===== Excerpt provided =====
# Any experience with moving to China with pets?



## kib

Hi all!
We will be moving to Beijing in July, from Doha, Qatar, and bringing our two cats with us. We want to avoid the airport quarantine. 
Does anyone have any experience with this? Any advice you could offer would be very awesome.
Thanks!
Katt and Vince


----------



## cschrd2

I imported a dog into shanghai a few years back. That time you could also opt for quarantine at home after he gets the check in the airport storage. Think best way is to directly check with Chinese customs as these rules change very frequently


----------



## kib

Thank you; we will look into that!


----------



## DWCady

We just moved back to China with our dog. She is being quarantined in Shanghai for 30 days. According to the authorities, the quarantine is for the full 30 days due to a rule change last October. I would check with the authorities in Beijing, but will probably be just as strict.


----------



## fjols

How much did you pay to get your dog to China?
Was it through an agency?


----------



## DWCady

We did not use an agency. My wife is Chinese, so she looked up the process online. I also called our local USDA Export office, and they provided the same information. You need a rabies certificate and international health certificate stamped by the local USDA Office. All the checks, shots, and stamps in the US cost about $300. The flight for our dog was $200. Please call the airline to schedule and learn their process. At Inspection and Quarantine in China Customs (red channel), the cost was 3500 RMB for 30 days quarantine. This process is simple but time consuming. I would advise you to get started early. Our dog has traveled around the world with us, so we have done this for three countries. Call your state or local USDA export office and begin the process. You don't need an agent.
===== Dataset =====
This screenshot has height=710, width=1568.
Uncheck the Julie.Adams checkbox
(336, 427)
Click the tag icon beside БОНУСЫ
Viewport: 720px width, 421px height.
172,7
=====
** Problem 1 **
According to the forum thread on moving pets to China, how much did the 30-day quarantine cost at Inspection and Quarantine in China Customs?
** Problem 2 **
Summarize the forum thread on moving pets to China in two sentences.
** Problem 3 **
Carry on the forum thread on moving pets to China from its final post.

** Reply 1 **
It cost 3500 RMB.

** Reply 2 **
Katt and Vince, moving from Doha to Beijing with two cats, ask for advice on avoiding the airport quarantine. Replies suggest checking with Chinese customs or the Beijing authorities because the rules change often, and one member describes a dog's 30-day quarantine in Shanghai along with the USDA certificates and costs, adding that no agent is needed.

** Reply 3 **
----------



## fjols

Thank you for the answer.
My wife is also Chinese so I will have her find the information neede.

I was in contact with an agent but their fee alone, including paperwork in China was 11.000 RMB. The only benefit is that they claim they can get my dog into China (Shenzhen) with only 1 week of home quarantine. But if they can do that, I am sure I can also do that.


----------



## TexasAggie00

DWCady,

Are you allowed to visit your dog while in Quarantine?

I am relocating to Qingdao and want to take my dog with me. I have heard horror stories about the quarantine situations.


----------



## DWCady

No, we haven't been able to visit our dog. We can call and check, but that is it. We will pick her up this Saturday, so I will know her condition soon. Please note that the quarantine will be related to your arrival city not where you will be living. If you arrive in Shanghai, you will follow Shanghai procedures, Beijing follow Beijing procedures, etc.


----------



## TexasAggie00

How was the dog?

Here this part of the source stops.